Top of TEXT PASSAGE

More than 90% of disease-associated SNPs are actually located in the non-coding region (e.g., lncRNAs). The SNPs located in lncRNAs can either modify their secondary structure or affect their expression level [20]. As described in the Methods section, potential disease-associated lncRNAs of the 24 benchmark datasets were identified by disease-associated SNPs for DAnet analysis. The differential expressed lncRNAs were regarded as disease-associated lncRNAs for DEA (Supplementary Method S1). Subsequently, the Rate was utilized as a metric to measure the performance of DAnet and DEA about identifying experimentally verified lncRNAs. As shown in Supplementary Fig. S1, the Rate value of each dataset by the adjusted p value (from 0% for 18 datasets to 16.7% for GSE125583) was lower than that by the p value (from 0% for 11 datasets to 33.3% for GSE106388). Among the 24 datasets, there were 8 datasets with no differentially expressed genes using the FDR less than 0.05. Thus, the raw p value (p less than 0.05) was used for identifying the differential expressed lncRNAs across the 24 datasets. As shown in Fig. 1, the Rate of DAnet was varied (from 2.6% for TCGA-TC to 100% for GSE113013 and GSE108660) and the Rate of DEA was also differed greatly (from 0% for 11 datasets to 33.3% for GSE106388). The Rate of DAnet was generally no less than DEA across 24 benchmark datasets. Moreover, among the 24 benchmark datasets, two datasets GSE97210 and GSE120521 from the atherosclerosis were collected from the microarray and RNA-Seq, respectively. We further compared the differences between the microarray and RNA-Seq data in terms of the originally detected lncRNAs, the potential disease-associated lncRNAs and the experimentally validated lncRNAs. As shown in the Supplementary Fig. S2, the total number of the originally detected lncRNAs for GSE97210 and GSE120521 was 10,347 and 10343, respectively. The number of lncRNAs detected by both GSE97210 and GSE120521 was 6836 (highlighted in blue and red lines). The number of potential disease-associated lncRNAs for GSE97210 and GSE120521 was 163 and 120, respectively. The number of shared lncRNAs was 111 (highlighted in green and red lines). In both GSE97210 and GSE120521, the experimentally validated lncRNA (CDKN2B-AS1) was identified via the DAnet. These findings indicate that both GSE97210 and GSE120521 are consistent in identifying the experimentally validated lncRNA.

Fig. 1

Performance comparison between DAnet and DEA across the 24 benchmark datasets (shown in Table 1) based on the percentage of successful prediction (Rate, %), the Rate was for characterizing the experimentally verified disease associated lncRNAs. Similarly, the EF was employed to assess the ability of DAnet and DEA about controlling the false characterization. As shown in Fig. 2, the EF of DAnet was differed greatly (from 2.2 for GSE125583 to 272.3 for GSE113013) and the EF of DEA was also varied (from 0.0 for 11 datasets to 9.2 for GSE106388). The EF of DAnet was generally no less than DEA of each dataset and all EFs of DAnet were greater than one.

Bottom of TEXT PASSAGE
Top of SUPPLIED RECORDS

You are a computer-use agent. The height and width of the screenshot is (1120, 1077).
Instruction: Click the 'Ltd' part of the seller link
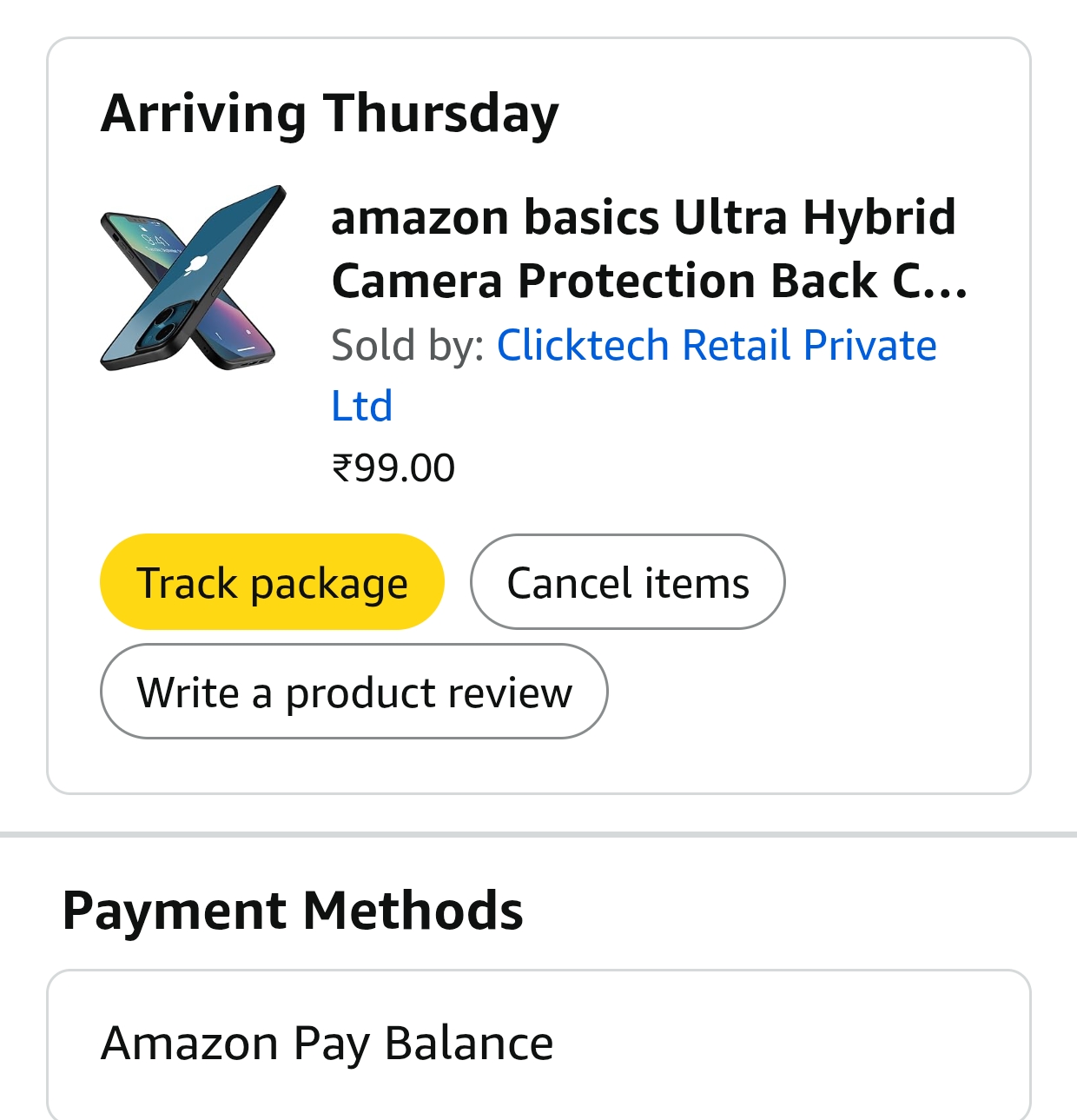click(x=361, y=406)
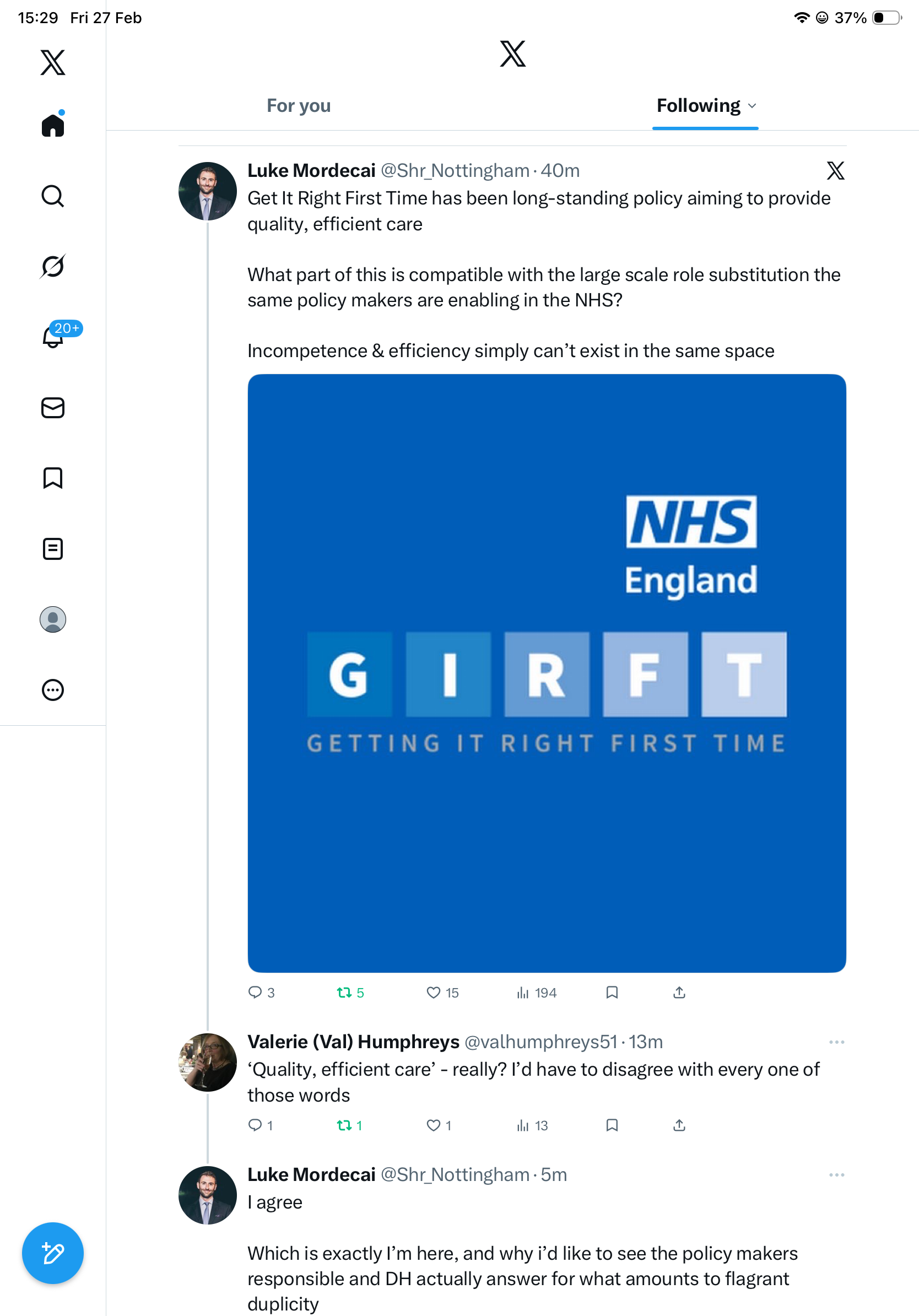Open Grok from the sidebar
The image size is (919, 1316).
pyautogui.click(x=53, y=267)
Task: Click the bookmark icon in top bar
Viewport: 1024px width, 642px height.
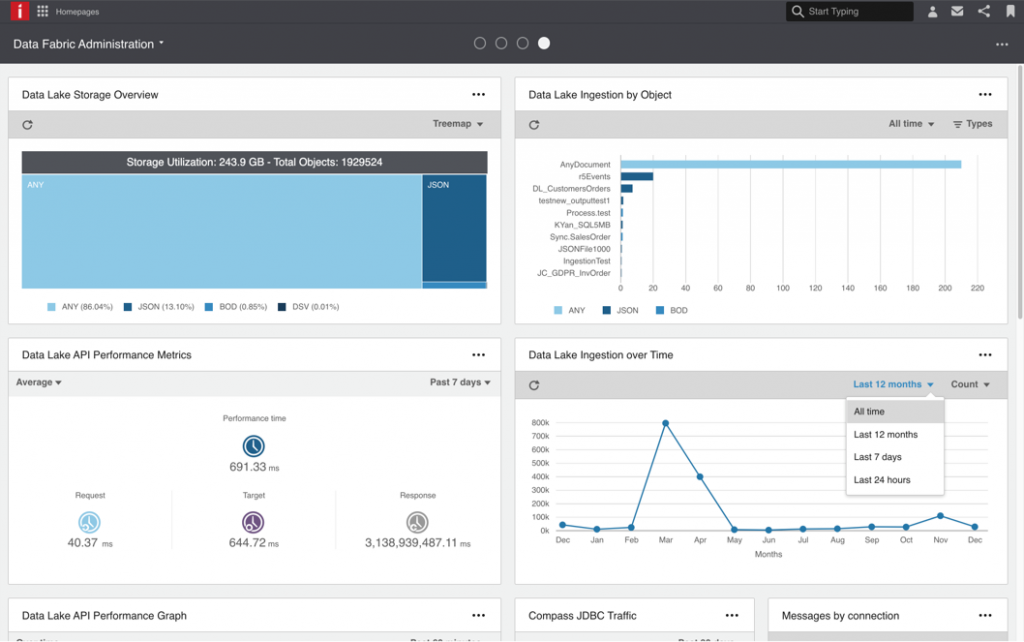Action: (x=1008, y=12)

Bottom of SUPPLIED RECORDS

Copy the passage on DAnet and DEA word for word, from "Performance comparison between" to "greater than one.".

-- RESPONSE FOR THIS EXERCISE --
Performance comparison between DAnet and DEA across the 24 benchmark datasets (shown in Table 1) based on the percentage of successful prediction (Rate, %), the Rate was for characterizing the experimentally verified disease associated lncRNAs. Similarly, the EF was employed to assess the ability of DAnet and DEA about controlling the false characterization. As shown in Fig. 2, the EF of DAnet was differed greatly (from 2.2 for GSE125583 to 272.3 for GSE113013) and the EF of DEA was also varied (from 0.0 for 11 datasets to 9.2 for GSE106388). The EF of DAnet was generally no less than DEA of each dataset and all EFs of DAnet were greater than one.